DC Sniper's Ex-Wife Talks About Link Between Domestic Violence and Mass Shootings

Mildred Muhammad said her ex-husband verbally abused her

Five people were shot dead in California this month and 26 people died in a shooting at a church in Texas. The gunmen in both cases had histories of domestic violence.

Some experts say domestic violence is a common thread in mass shootings. Mildred Muhammad, ex-wife of D.C. sniper John Allen Muhammad, said she knows about the connection first-hand.

"These men have decided to take upon themselves to take the lives of other people," Mildred Muhammad said.

John Allen Muhammad and his teenage accomplice, Lee Boyd Malvo, took the lives of 10 people in Maryland and Virginia 15 years ago. Both men were convicted in Maryland and Virginia, and Muhammad was executed in 2009. Malvo is currently serving life without parole.

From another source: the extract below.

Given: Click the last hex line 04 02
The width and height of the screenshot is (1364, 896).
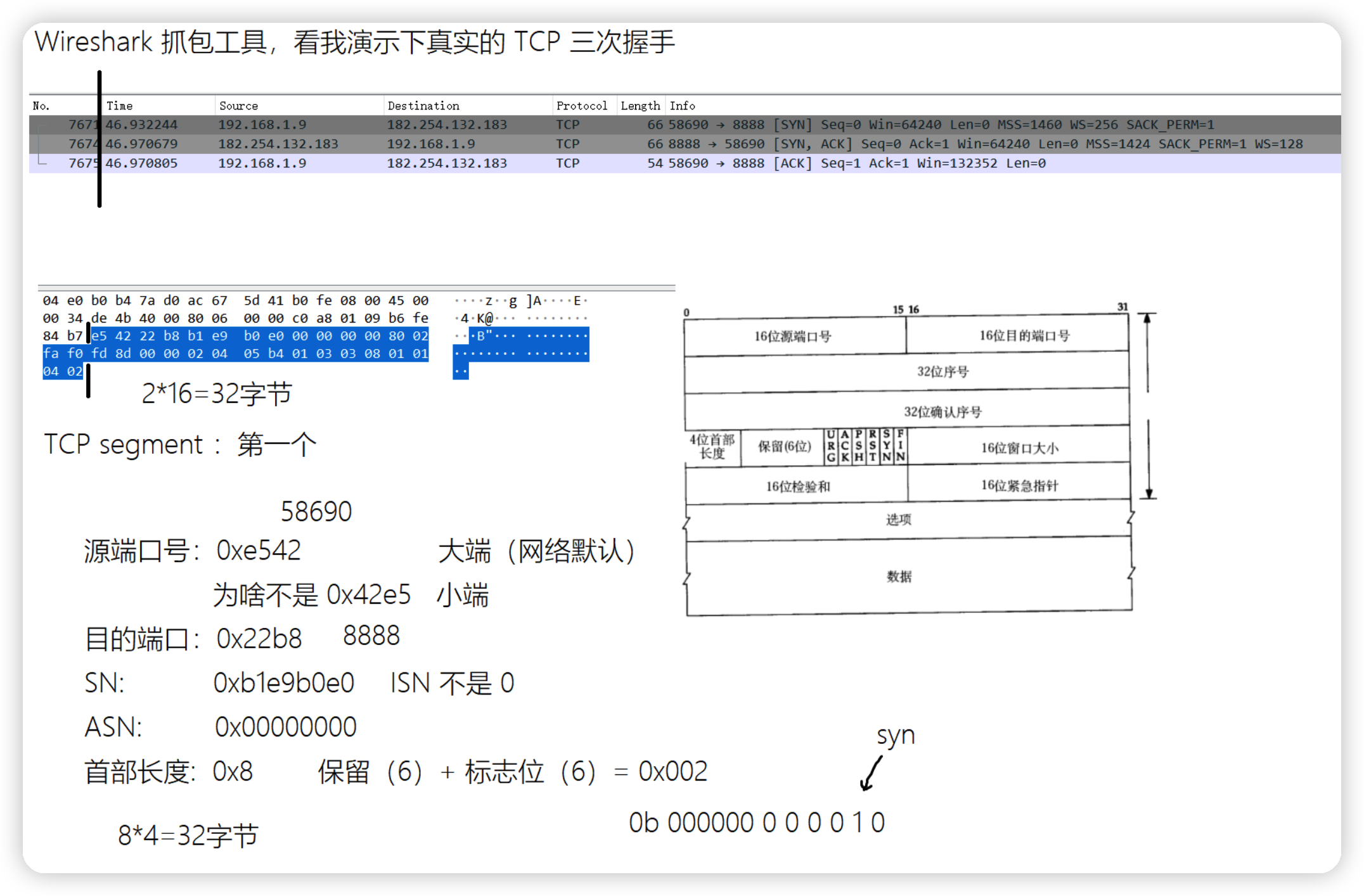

Mildred Muhammad shared her story on a panel at Temple Sinai in Northwest D.C. Thursday night. She said her ex-husband verbally abused her.

"With my situation, I didn’t have physical scars to prove that I was a victim," she said.

She said she has always believed the attacks were a smoke screen for his plan to kill her and regain custody of their three children.

Muhammad said she relates to the wives of mass shooters Devin Patrick Kelley and Kevin Neal. Kelley opened fire on a church in Sutherland Springs, Texas, killing 26 people, and Neal killed five people including his wife in a rampage in Northern California.

Both men were accused of domestic violence against their spouses. Neal’s wife had gotten a restraining order against him that should have prevented him from owning guns.

Gun safety group Everytown for Gun Safety said that more than half of mass shootings from 2009 to last year were related to domestic violence.

"We know anytime firearms are involved in any sort of unhealthy relationship, it increases the odds tremendously of that gun being used in a tragic situation," Montgomery County, Maryland, Sheriff Darren Popkin said.

Federal law bans firearm possession by domestic violence offenders in two ways: prohibiting an individual who is under a restraining order for domestic violence, and prohibiting someone who has been convicted of a misdemeanor domestic violence crime from purchasing or possessing firearms. But experts say vaguely written laws, ineffective implementation and gaps such as private sales and the so-called "boyfriend loophole" often allow domestic abusers who shouldn't be allowed to possess guns to have them anyway. 

Muhammad wrote a book called “I'm Still Standing" and says it provides tools that people can use to help victims of domestic violence.